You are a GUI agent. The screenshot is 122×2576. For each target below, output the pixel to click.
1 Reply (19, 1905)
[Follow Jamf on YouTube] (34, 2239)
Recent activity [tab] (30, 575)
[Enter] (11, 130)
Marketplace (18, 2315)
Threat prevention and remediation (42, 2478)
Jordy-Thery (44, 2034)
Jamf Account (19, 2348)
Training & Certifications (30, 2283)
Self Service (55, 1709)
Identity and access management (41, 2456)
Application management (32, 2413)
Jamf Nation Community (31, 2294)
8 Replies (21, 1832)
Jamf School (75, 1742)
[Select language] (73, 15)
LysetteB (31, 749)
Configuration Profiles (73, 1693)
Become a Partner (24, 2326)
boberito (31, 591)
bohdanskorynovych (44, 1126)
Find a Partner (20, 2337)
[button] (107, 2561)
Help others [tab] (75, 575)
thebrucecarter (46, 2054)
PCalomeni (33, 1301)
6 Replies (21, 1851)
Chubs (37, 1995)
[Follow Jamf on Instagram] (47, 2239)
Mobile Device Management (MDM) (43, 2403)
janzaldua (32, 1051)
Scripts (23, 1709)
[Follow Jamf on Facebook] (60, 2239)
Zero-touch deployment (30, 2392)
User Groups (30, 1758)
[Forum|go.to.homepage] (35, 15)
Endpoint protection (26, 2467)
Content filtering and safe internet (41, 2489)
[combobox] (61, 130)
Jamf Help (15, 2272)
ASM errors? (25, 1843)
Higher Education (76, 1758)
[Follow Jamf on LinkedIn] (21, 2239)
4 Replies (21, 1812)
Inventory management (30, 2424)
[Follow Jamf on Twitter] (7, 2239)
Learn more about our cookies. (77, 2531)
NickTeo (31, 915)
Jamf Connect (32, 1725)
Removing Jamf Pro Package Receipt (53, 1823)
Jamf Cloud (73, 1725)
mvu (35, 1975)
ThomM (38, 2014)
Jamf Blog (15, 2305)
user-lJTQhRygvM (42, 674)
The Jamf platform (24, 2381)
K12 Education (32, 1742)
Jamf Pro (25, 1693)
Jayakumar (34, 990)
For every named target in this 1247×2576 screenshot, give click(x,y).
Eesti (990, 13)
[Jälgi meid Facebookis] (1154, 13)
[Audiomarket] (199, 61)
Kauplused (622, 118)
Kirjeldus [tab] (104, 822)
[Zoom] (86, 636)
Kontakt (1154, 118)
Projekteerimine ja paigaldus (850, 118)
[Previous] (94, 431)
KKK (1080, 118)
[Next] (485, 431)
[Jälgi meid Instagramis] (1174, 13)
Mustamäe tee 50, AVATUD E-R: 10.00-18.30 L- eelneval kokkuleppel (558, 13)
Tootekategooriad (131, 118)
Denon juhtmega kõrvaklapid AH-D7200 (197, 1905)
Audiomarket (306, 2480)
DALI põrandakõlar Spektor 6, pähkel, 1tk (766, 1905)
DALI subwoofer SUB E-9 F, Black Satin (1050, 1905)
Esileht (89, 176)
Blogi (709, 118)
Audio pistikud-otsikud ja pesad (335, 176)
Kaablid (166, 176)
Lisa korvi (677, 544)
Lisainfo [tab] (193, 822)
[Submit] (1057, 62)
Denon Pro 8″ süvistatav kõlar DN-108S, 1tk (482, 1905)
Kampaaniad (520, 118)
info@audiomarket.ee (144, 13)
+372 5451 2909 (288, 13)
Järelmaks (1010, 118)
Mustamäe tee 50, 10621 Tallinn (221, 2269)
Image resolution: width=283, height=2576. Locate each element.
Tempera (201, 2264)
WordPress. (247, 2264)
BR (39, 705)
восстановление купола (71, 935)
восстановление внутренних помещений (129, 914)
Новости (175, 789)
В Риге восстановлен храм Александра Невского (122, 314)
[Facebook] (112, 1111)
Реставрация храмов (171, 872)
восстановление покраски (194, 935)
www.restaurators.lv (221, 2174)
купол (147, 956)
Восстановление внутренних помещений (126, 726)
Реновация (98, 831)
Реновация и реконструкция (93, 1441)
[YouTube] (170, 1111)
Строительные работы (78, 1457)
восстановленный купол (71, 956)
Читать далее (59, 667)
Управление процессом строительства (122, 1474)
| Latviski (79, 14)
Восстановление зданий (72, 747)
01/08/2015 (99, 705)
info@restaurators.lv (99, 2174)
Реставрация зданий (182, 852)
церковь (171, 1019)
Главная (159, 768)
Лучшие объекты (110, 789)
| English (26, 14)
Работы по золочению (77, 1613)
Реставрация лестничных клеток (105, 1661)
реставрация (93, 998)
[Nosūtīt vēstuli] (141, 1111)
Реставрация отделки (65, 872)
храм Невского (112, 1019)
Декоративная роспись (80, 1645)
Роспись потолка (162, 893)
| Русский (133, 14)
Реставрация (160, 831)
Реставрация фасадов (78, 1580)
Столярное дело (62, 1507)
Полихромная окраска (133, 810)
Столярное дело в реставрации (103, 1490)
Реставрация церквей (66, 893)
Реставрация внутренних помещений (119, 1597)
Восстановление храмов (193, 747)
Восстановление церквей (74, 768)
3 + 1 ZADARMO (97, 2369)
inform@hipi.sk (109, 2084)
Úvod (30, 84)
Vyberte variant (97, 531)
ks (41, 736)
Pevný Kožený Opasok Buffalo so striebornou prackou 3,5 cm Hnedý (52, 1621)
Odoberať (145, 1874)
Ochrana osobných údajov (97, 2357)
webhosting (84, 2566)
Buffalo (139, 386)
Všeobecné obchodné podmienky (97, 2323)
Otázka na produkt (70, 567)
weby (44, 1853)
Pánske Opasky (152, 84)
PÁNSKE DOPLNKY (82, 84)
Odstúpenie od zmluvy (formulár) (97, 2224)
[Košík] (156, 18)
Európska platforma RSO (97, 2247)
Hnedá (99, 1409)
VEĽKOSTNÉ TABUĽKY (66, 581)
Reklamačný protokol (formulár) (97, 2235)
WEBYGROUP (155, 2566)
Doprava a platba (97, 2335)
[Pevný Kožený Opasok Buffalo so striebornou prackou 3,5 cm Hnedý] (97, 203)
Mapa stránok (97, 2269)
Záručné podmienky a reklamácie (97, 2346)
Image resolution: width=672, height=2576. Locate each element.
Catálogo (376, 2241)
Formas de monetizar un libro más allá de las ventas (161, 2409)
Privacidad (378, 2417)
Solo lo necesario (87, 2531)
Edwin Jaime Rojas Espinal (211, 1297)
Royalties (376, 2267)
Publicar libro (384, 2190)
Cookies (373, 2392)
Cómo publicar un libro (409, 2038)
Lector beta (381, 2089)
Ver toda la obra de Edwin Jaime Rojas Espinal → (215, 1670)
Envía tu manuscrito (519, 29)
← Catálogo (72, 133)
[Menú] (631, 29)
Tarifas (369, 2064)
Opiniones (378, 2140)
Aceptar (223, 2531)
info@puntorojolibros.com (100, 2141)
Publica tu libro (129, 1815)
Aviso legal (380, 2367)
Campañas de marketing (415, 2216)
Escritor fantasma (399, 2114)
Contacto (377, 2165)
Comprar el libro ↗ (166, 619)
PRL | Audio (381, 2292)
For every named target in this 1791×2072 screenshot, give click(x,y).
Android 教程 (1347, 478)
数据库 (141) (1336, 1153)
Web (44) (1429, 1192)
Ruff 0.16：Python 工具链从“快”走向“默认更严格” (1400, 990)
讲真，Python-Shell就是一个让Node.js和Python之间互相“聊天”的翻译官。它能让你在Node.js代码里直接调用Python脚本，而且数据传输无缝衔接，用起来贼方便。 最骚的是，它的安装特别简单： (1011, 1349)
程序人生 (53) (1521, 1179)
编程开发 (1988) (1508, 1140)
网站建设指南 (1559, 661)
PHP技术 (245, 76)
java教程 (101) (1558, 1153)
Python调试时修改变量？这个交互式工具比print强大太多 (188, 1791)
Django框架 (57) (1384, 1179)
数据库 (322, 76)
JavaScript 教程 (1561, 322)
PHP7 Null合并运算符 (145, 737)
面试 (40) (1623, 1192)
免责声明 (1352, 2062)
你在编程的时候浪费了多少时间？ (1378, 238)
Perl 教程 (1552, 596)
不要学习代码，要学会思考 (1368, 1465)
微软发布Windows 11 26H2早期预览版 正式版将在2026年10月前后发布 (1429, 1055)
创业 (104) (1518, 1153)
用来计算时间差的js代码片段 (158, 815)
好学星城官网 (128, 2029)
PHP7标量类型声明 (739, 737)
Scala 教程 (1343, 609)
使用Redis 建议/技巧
──────────
**Aim of the task**
Restate exactly the lines running from the line with "Campañas de marketing (415, 2216)" to the end of the entries above, both ends included.

**Written solution**
Campañas de marketing (415, 2216)
Escritor fantasma (399, 2114)
Contacto (377, 2165)
Comprar el libro ↗ (166, 619)
PRL | Audio (381, 2292)
For every named target in this 1791×2072 screenshot, give click(x,y).
Android 教程 (1347, 478)
数据库 (141) (1336, 1153)
Web (44) (1429, 1192)
Ruff 0.16：Python 工具链从“快”走向“默认更严格” (1400, 990)
讲真，Python-Shell就是一个让Node.js和Python之间互相“聊天”的翻译官。它能让你在Node.js代码里直接调用Python脚本，而且数据传输无缝衔接，用起来贼方便。 最骚的是，它的安装特别简单： (1011, 1349)
程序人生 (53) (1521, 1179)
编程开发 (1988) (1508, 1140)
网站建设指南 (1559, 661)
PHP技术 (245, 76)
java教程 (101) (1558, 1153)
Python调试时修改变量？这个交互式工具比print强大太多 (188, 1791)
Django框架 (57) (1384, 1179)
数据库 (322, 76)
JavaScript 教程 (1561, 322)
PHP7 Null合并运算符 (145, 737)
面试 (40) (1623, 1192)
免责声明 (1352, 2062)
你在编程的时候浪费了多少时间？ (1378, 238)
Perl 教程 (1552, 596)
不要学习代码，要学会思考 (1368, 1465)
微软发布Windows 11 26H2早期预览版 正式版将在2026年10月前后发布 (1429, 1055)
创业 (104) (1518, 1153)
用来计算时间差的js代码片段 (158, 815)
好学星城官网 (128, 2029)
PHP7标量类型声明 (739, 737)
Scala 教程 (1343, 609)
使用Redis 建议/技巧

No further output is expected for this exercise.